Pixel coordinate grounding data:
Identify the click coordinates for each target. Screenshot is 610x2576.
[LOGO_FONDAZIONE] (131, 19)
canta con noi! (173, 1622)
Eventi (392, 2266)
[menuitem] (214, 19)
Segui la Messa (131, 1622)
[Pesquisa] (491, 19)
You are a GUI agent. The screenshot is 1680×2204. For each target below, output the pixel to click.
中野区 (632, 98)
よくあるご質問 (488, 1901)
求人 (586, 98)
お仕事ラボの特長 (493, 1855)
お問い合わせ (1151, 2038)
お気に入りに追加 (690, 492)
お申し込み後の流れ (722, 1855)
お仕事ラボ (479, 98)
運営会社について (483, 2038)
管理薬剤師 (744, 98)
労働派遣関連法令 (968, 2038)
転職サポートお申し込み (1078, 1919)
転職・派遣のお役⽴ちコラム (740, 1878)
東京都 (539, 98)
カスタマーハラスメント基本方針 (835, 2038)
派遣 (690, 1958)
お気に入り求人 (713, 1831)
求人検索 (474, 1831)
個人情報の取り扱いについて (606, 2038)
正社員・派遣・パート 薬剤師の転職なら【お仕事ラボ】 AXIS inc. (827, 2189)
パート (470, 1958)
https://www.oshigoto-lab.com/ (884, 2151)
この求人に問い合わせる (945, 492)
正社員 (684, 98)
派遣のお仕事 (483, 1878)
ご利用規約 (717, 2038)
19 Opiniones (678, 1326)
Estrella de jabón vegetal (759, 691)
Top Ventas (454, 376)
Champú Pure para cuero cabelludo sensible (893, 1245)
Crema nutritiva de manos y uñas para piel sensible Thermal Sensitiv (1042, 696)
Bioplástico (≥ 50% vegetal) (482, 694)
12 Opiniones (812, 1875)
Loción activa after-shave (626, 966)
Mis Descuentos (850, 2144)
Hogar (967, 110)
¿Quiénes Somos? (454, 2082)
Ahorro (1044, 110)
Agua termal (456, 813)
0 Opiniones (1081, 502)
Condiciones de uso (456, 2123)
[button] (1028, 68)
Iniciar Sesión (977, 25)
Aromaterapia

WHAT THE EXERCISE ASKS: Give the data again, unchanged in every line.

OUTPUT OF THE TASK:
Identify the click coordinates for each target. Screenshot is 610x2576.
[LOGO_FONDAZIONE] (131, 19)
canta con noi! (173, 1622)
Eventi (392, 2266)
[menuitem] (214, 19)
Segui la Messa (131, 1622)
[Pesquisa] (491, 19)
You are a GUI agent. The screenshot is 1680×2204. For each target below, output the pixel to click.
中野区 (632, 98)
よくあるご質問 (488, 1901)
求人 (586, 98)
お仕事ラボの特長 (493, 1855)
お問い合わせ (1151, 2038)
お気に入りに追加 (690, 492)
お申し込み後の流れ (722, 1855)
お仕事ラボ (479, 98)
運営会社について (483, 2038)
管理薬剤師 (744, 98)
労働派遣関連法令 (968, 2038)
転職サポートお申し込み (1078, 1919)
転職・派遣のお役⽴ちコラム (740, 1878)
東京都 (539, 98)
カスタマーハラスメント基本方針 (835, 2038)
派遣 (690, 1958)
お気に入り求人 (713, 1831)
求人検索 (474, 1831)
個人情報の取り扱いについて (606, 2038)
正社員・派遣・パート 薬剤師の転職なら【お仕事ラボ】 AXIS inc. (827, 2189)
パート (470, 1958)
https://www.oshigoto-lab.com/ (884, 2151)
この求人に問い合わせる (945, 492)
正社員 (684, 98)
派遣のお仕事 (483, 1878)
ご利用規約 (717, 2038)
19 Opiniones (678, 1326)
Estrella de jabón vegetal (759, 691)
Top Ventas (454, 376)
Champú Pure para cuero cabelludo sensible (893, 1245)
Crema nutritiva de manos y uñas para piel sensible Thermal Sensitiv (1042, 696)
Bioplástico (≥ 50% vegetal) (482, 694)
12 Opiniones (812, 1875)
Loción activa after-shave (626, 966)
Mis Descuentos (850, 2144)
Hogar (967, 110)
¿Quiénes Somos? (454, 2082)
Ahorro (1044, 110)
Agua termal (456, 813)
0 Opiniones (1081, 502)
Condiciones de uso (456, 2123)
[button] (1028, 68)
Iniciar Sesión (977, 25)
Aromaterapia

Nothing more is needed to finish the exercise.